ABOUT THIS EXERCISE:
For this task, every record below must be reproduced exactly.
(DATA PROVIDED Opens)
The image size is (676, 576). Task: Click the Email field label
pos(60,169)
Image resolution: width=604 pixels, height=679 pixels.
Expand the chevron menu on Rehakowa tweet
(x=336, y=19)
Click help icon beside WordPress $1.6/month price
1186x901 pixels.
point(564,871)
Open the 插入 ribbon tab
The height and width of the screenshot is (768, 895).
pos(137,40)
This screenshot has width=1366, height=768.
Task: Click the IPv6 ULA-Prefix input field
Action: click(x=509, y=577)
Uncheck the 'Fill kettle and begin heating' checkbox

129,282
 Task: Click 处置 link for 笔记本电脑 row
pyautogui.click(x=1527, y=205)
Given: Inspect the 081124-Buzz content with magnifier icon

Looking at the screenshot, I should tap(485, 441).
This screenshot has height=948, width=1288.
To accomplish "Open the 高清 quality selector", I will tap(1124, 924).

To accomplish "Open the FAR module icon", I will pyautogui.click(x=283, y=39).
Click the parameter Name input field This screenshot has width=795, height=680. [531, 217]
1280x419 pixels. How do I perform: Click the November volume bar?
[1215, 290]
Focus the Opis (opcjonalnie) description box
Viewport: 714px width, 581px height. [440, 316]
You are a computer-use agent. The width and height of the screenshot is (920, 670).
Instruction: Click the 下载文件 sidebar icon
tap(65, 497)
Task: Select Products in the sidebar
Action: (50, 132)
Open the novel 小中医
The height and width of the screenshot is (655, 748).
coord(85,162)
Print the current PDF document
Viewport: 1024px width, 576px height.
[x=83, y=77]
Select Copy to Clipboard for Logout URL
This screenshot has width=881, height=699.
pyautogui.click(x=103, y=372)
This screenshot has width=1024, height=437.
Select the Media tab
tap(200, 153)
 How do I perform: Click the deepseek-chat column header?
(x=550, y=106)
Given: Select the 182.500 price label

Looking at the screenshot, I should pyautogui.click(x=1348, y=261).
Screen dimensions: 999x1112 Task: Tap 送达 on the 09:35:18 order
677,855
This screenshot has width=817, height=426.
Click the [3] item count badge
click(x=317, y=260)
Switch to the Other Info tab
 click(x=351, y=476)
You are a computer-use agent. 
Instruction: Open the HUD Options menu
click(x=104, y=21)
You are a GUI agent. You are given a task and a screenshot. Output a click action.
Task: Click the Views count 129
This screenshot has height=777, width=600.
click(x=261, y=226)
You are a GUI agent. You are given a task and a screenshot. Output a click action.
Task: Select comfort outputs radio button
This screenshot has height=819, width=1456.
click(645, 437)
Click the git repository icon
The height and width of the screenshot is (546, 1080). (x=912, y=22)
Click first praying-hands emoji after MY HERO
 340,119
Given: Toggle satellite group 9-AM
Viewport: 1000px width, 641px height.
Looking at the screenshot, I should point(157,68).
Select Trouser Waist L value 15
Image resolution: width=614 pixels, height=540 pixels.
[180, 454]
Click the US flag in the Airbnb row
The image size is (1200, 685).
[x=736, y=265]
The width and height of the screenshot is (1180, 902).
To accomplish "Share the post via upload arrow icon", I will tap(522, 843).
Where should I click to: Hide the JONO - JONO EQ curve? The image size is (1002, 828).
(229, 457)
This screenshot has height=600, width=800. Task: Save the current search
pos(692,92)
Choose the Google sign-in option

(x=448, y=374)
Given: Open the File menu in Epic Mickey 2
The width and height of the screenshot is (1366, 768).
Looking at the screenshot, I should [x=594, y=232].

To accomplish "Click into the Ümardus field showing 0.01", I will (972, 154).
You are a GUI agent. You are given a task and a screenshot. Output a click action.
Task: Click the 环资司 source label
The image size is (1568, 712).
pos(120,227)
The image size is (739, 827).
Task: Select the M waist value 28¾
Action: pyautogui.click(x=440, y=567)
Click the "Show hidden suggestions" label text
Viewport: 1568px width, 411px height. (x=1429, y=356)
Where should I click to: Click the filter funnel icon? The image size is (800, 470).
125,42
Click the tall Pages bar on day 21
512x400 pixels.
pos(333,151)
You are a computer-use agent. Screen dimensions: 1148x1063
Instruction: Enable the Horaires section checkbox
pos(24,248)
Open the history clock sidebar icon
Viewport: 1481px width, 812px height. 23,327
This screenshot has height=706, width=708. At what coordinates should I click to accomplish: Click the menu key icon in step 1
(DATA PROVIDED Closes)
WRITTEN SOLUTION:
The image size is (676, 576). Task: Click the Email field label
pos(60,169)
Image resolution: width=604 pixels, height=679 pixels.
Expand the chevron menu on Rehakowa tweet
(x=336, y=19)
Click help icon beside WordPress $1.6/month price
1186x901 pixels.
point(564,871)
Open the 插入 ribbon tab
The height and width of the screenshot is (768, 895).
pos(137,40)
This screenshot has width=1366, height=768.
Task: Click the IPv6 ULA-Prefix input field
Action: click(x=509, y=577)
Uncheck the 'Fill kettle and begin heating' checkbox

129,282
 Task: Click 处置 link for 笔记本电脑 row
pyautogui.click(x=1527, y=205)
Given: Inspect the 081124-Buzz content with magnifier icon

Looking at the screenshot, I should tap(485, 441).
This screenshot has height=948, width=1288.
To accomplish "Open the 高清 quality selector", I will tap(1124, 924).

To accomplish "Open the FAR module icon", I will pyautogui.click(x=283, y=39).
Click the parameter Name input field This screenshot has width=795, height=680. [531, 217]
1280x419 pixels. How do I perform: Click the November volume bar?
[1215, 290]
Focus the Opis (opcjonalnie) description box
Viewport: 714px width, 581px height. [440, 316]
You are a computer-use agent. The width and height of the screenshot is (920, 670).
Instruction: Click the 下载文件 sidebar icon
tap(65, 497)
Task: Select Products in the sidebar
Action: (50, 132)
Open the novel 小中医
The height and width of the screenshot is (655, 748).
coord(85,162)
Print the current PDF document
Viewport: 1024px width, 576px height.
[x=83, y=77]
Select Copy to Clipboard for Logout URL
This screenshot has width=881, height=699.
pyautogui.click(x=103, y=372)
This screenshot has width=1024, height=437.
Select the Media tab
tap(200, 153)
 How do I perform: Click the deepseek-chat column header?
(x=550, y=106)
Given: Select the 182.500 price label

Looking at the screenshot, I should pyautogui.click(x=1348, y=261).
Screen dimensions: 999x1112 Task: Tap 送达 on the 09:35:18 order
677,855
This screenshot has width=817, height=426.
Click the [3] item count badge
click(x=317, y=260)
Switch to the Other Info tab
 click(x=351, y=476)
You are a computer-use agent. 
Instruction: Open the HUD Options menu
click(x=104, y=21)
You are a GUI agent. You are given a task and a screenshot. Output a click action.
Task: Click the Views count 129
This screenshot has height=777, width=600.
click(x=261, y=226)
You are a GUI agent. You are given a task and a screenshot. Output a click action.
Task: Select comfort outputs radio button
This screenshot has height=819, width=1456.
click(645, 437)
Click the git repository icon
The height and width of the screenshot is (546, 1080). (x=912, y=22)
Click first praying-hands emoji after MY HERO
 340,119
Given: Toggle satellite group 9-AM
Viewport: 1000px width, 641px height.
Looking at the screenshot, I should point(157,68).
Select Trouser Waist L value 15
Image resolution: width=614 pixels, height=540 pixels.
[180, 454]
Click the US flag in the Airbnb row
The image size is (1200, 685).
[x=736, y=265]
The width and height of the screenshot is (1180, 902).
To accomplish "Share the post via upload arrow icon", I will tap(522, 843).
Where should I click to: Hide the JONO - JONO EQ curve? The image size is (1002, 828).
(229, 457)
This screenshot has height=600, width=800. Task: Save the current search
pos(692,92)
Choose the Google sign-in option

(x=448, y=374)
Given: Open the File menu in Epic Mickey 2
The width and height of the screenshot is (1366, 768).
Looking at the screenshot, I should [x=594, y=232].

To accomplish "Click into the Ümardus field showing 0.01", I will (972, 154).
You are a GUI agent. You are given a task and a screenshot. Output a click action.
Task: Click the 环资司 source label
The image size is (1568, 712).
pos(120,227)
The image size is (739, 827).
Task: Select the M waist value 28¾
Action: pyautogui.click(x=440, y=567)
Click the "Show hidden suggestions" label text
Viewport: 1568px width, 411px height. (x=1429, y=356)
Where should I click to: Click the filter funnel icon? The image size is (800, 470).
125,42
Click the tall Pages bar on day 21
512x400 pixels.
pos(333,151)
You are a computer-use agent. Screen dimensions: 1148x1063
Instruction: Enable the Horaires section checkbox
pos(24,248)
Open the history clock sidebar icon
Viewport: 1481px width, 812px height. 23,327
This screenshot has height=706, width=708. At what coordinates should I click to accomplish: Click the menu key icon in step 1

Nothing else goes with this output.